RECORDS PROVIDED »
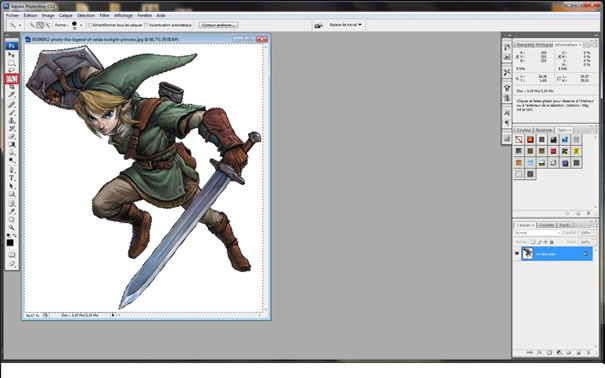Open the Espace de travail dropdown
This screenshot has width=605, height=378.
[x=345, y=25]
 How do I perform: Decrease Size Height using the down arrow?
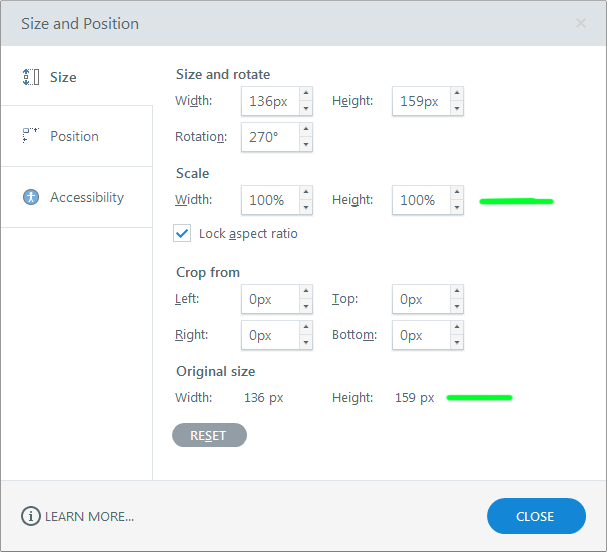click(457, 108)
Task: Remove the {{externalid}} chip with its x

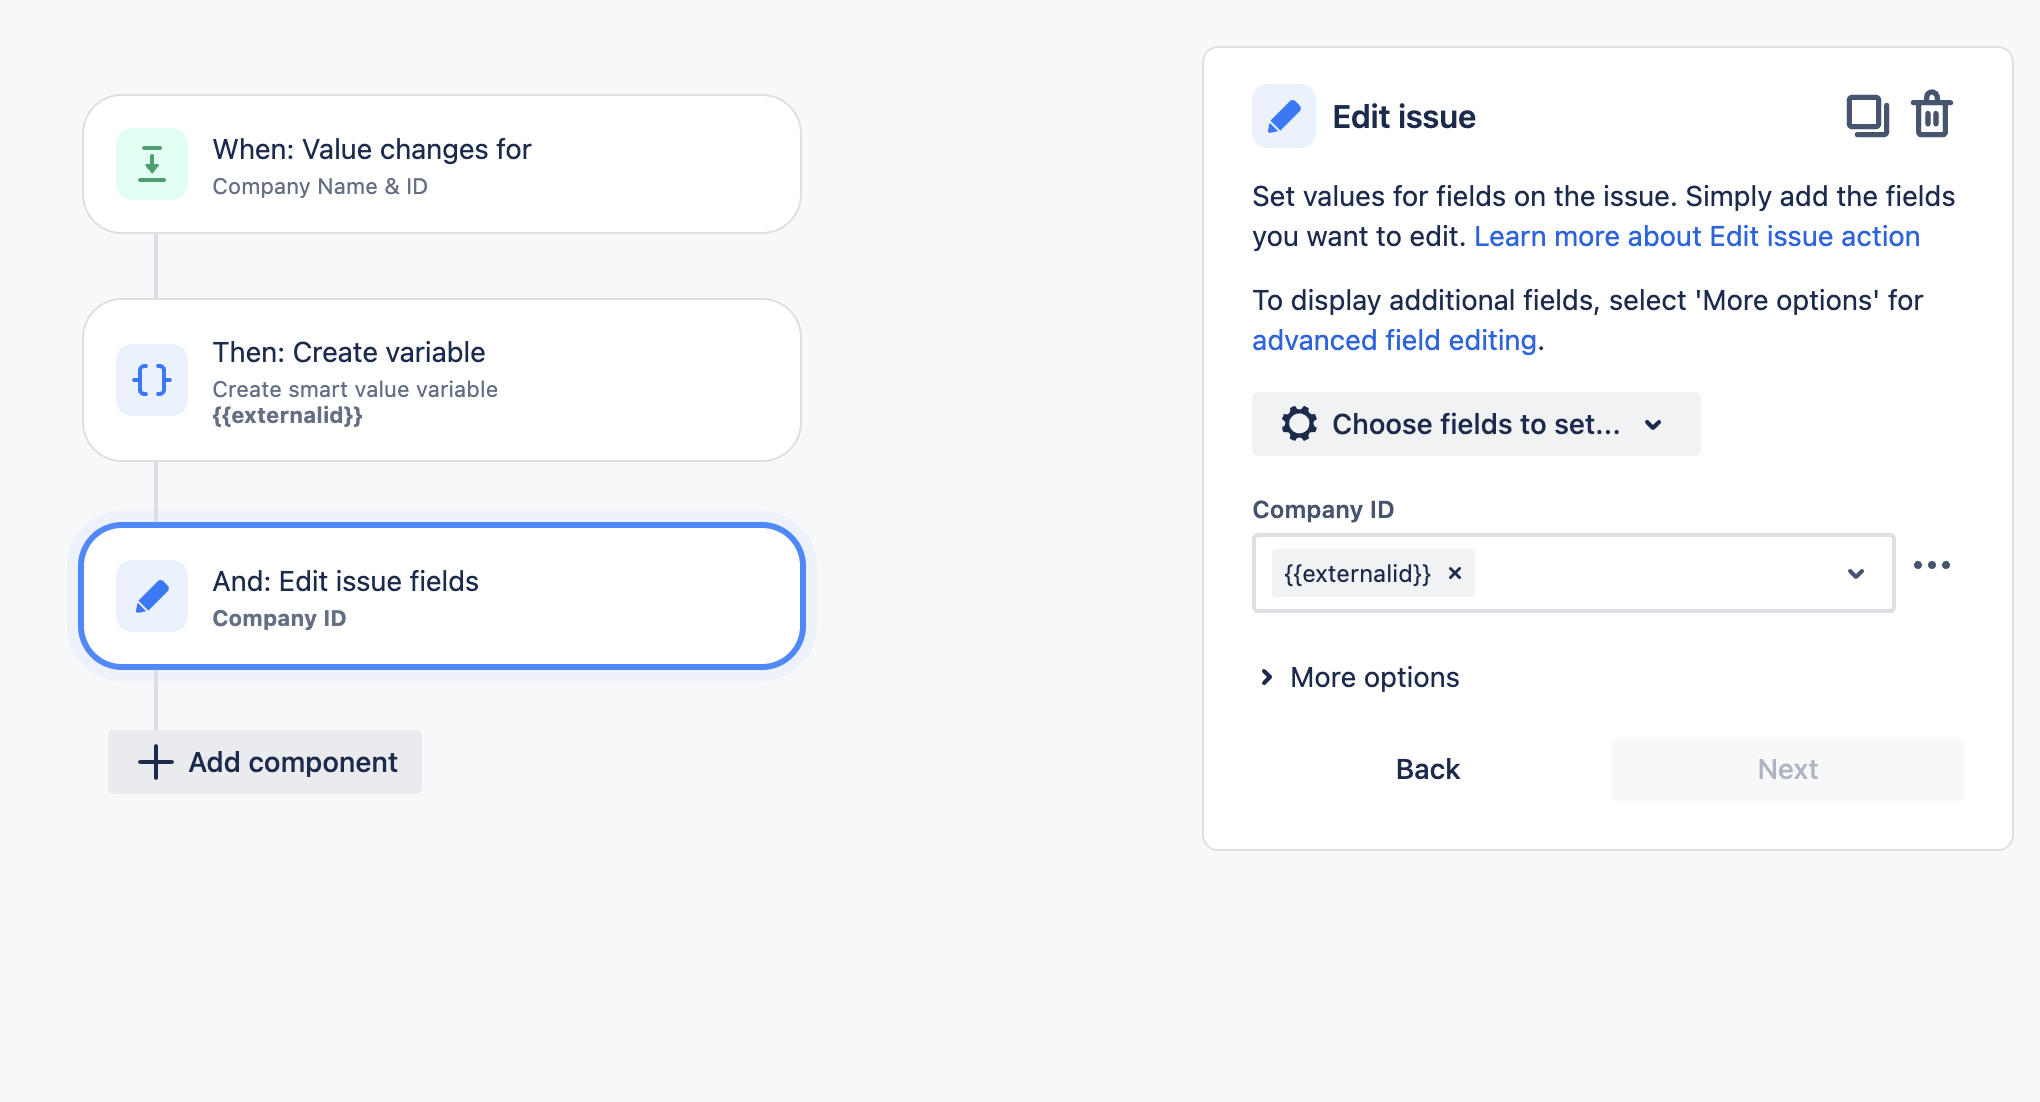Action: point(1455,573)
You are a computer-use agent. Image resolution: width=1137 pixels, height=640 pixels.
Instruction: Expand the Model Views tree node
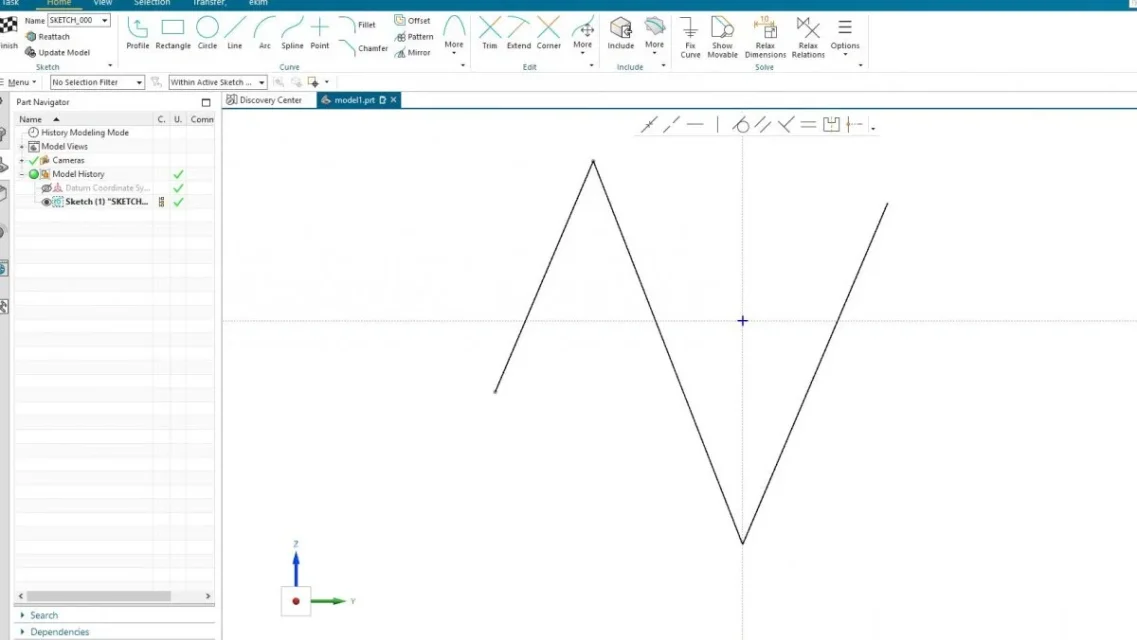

EXERCISE DETAILS » Before duplicating, set the pictures aside; then output exactly the lines from the one with "How do I perform: Decrease" through the end of the records, and only those.

ANSWER FOR THIS EXERCISE »
 How do I perform: Decrease Size Height using the down arrow?
click(457, 108)
Task: Remove the {{externalid}} chip with its x

Action: point(1455,573)
You are a computer-use agent. Image resolution: width=1137 pixels, height=640 pixels.
Instruction: Expand the Model Views tree node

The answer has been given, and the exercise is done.